REQUIRED WORK
Copy, word for word, the passage in the Diversity and Inclusion Hub text from "Dr Spedale’s research" to "just her own.".

EXTRACT TO READ
===
Diversity and Inclusion Hub

The inclusive strengths of a diverse cluster: EDI in Organisational Behaviour / Human Resources Management (OB/HRM).

Dr Simona Spedale, Associate Professor of OB/HRM, Divisional Research Director, Nottingham University Business School.

Dr Spedale’s research focuses on key aspects of power, social interaction, age-related issues and institutional processes and her research in innovation management (particularly team dynamics, leadership and decision making) is supported by a BA/Leverhulme Small Grant. She was keen to present the EDI research strengths of the Division through the lens of a cluster of complementary activity, rather than just her own.

The NUBS OB/HRM Division is home to a group of researchers who, from a variety of perspectives (e.g. sociological, psychological, socio-material) and research methods (quantitative, qualitative, mixed-methods) share an interest in EDI issues. As a distinctive feature, EDI research within the OB/HRM Division is characterised by a broadly shared ‘critical’ approach to management and policy. At a general level, this means that all researchers aspire to develop and co-produce high-quality, impactful research aimed at: (a) identifying what is progressive, emancipatory and empowering in designing and managing organizations; and, (b) changing policies and practices accordingly.
===
DATA SUPPLIED
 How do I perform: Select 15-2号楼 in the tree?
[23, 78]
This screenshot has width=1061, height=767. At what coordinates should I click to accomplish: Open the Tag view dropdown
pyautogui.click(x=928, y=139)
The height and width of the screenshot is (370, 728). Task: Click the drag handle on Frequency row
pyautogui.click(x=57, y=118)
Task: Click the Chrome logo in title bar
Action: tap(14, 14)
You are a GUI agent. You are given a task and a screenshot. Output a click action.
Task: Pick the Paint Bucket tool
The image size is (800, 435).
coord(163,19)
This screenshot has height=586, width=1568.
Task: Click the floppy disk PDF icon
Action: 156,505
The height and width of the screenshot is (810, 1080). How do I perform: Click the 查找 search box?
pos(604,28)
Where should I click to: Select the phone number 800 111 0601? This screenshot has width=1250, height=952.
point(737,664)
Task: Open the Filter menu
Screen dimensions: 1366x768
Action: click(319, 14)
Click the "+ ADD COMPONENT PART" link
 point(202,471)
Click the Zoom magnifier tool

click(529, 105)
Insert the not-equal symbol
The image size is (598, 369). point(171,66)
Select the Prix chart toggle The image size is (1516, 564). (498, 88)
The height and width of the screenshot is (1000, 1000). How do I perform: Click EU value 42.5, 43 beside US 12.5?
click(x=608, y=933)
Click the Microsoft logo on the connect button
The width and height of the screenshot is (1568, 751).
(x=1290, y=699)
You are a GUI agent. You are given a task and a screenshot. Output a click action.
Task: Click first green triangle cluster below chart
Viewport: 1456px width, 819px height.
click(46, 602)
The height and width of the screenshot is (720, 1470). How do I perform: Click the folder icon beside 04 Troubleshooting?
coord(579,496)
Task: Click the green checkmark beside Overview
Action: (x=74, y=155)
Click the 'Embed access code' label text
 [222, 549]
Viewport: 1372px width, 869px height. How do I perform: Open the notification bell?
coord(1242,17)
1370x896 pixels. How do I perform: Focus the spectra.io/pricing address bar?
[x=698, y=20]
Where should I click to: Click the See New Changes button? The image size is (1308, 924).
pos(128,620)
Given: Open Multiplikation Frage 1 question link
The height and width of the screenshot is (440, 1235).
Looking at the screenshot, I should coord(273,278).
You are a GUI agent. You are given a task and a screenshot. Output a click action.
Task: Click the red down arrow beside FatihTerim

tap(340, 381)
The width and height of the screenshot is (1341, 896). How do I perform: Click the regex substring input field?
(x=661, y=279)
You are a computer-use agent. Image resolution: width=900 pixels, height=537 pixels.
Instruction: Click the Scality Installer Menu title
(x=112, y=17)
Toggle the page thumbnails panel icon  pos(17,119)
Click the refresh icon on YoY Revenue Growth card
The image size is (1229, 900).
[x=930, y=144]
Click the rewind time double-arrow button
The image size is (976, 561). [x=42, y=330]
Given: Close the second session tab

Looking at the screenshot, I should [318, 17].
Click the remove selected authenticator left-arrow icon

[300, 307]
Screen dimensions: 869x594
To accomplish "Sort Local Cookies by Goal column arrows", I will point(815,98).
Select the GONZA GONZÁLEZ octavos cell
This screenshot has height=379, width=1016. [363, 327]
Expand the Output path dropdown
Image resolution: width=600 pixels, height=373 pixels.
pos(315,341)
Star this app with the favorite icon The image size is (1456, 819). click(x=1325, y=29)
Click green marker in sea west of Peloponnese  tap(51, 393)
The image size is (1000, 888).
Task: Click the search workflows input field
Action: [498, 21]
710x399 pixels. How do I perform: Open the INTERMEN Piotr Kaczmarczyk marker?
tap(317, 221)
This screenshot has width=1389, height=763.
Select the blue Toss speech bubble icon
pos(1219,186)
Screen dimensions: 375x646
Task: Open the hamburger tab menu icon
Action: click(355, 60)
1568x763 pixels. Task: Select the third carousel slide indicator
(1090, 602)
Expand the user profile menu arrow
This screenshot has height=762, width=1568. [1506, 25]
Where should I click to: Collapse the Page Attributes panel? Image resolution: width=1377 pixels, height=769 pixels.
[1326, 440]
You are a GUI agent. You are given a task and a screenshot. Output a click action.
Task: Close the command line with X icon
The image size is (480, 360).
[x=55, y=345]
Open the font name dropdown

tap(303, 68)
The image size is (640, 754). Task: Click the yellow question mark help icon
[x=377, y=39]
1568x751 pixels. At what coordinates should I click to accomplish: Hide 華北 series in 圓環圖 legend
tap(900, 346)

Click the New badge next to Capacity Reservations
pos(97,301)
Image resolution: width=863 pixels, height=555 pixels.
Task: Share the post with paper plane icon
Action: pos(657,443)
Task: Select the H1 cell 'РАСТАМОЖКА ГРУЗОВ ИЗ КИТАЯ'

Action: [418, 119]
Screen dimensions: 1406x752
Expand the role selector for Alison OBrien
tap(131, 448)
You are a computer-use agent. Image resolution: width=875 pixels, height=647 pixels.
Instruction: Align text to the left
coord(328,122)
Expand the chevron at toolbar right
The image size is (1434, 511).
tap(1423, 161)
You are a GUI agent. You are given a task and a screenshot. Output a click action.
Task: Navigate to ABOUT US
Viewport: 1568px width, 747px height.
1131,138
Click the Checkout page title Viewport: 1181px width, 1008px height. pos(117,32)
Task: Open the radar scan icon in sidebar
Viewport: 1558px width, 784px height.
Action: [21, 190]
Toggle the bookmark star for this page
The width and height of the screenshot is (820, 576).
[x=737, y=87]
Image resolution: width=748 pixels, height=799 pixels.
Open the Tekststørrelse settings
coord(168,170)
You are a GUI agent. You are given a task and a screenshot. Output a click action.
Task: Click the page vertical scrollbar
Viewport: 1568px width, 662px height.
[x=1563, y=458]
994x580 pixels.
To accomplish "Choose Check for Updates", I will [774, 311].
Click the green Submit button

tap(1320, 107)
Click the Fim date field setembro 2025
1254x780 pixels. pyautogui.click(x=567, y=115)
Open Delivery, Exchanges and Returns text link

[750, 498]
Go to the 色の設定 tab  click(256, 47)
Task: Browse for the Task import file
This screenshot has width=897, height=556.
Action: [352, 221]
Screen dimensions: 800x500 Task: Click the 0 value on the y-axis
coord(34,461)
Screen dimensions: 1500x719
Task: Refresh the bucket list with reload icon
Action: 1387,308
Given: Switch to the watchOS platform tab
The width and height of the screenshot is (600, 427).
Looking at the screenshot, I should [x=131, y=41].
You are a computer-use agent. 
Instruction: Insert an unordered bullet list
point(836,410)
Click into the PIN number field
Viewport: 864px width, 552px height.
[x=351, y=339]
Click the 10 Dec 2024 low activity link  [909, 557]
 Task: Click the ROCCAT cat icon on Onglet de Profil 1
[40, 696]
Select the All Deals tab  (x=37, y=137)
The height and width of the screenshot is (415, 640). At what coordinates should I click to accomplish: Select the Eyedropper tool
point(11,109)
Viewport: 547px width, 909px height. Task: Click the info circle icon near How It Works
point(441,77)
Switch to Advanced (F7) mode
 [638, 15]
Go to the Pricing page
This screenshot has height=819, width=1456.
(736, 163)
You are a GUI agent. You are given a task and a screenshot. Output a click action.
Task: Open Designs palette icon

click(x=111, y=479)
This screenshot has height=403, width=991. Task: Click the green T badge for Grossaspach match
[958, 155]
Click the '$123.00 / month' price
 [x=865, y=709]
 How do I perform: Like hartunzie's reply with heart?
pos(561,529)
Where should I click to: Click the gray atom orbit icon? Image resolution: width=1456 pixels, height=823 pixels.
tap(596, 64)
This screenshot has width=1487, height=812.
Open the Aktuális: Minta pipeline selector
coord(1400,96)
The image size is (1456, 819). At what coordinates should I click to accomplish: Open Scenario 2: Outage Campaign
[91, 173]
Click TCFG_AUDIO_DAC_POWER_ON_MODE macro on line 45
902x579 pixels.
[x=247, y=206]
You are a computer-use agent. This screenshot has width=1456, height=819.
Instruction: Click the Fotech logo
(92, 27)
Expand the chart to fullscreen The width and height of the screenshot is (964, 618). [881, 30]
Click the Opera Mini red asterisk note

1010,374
===
TASK ANSWER
Dr Spedale’s research focuses on key aspects of power, social interaction, age-related issues and institutional processes and her research in innovation management (particularly team dynamics, leadership and decision making) is supported by a BA/Leverhulme Small Grant. She was keen to present the EDI research strengths of the Division through the lens of a cluster of complementary activity, rather than just her own.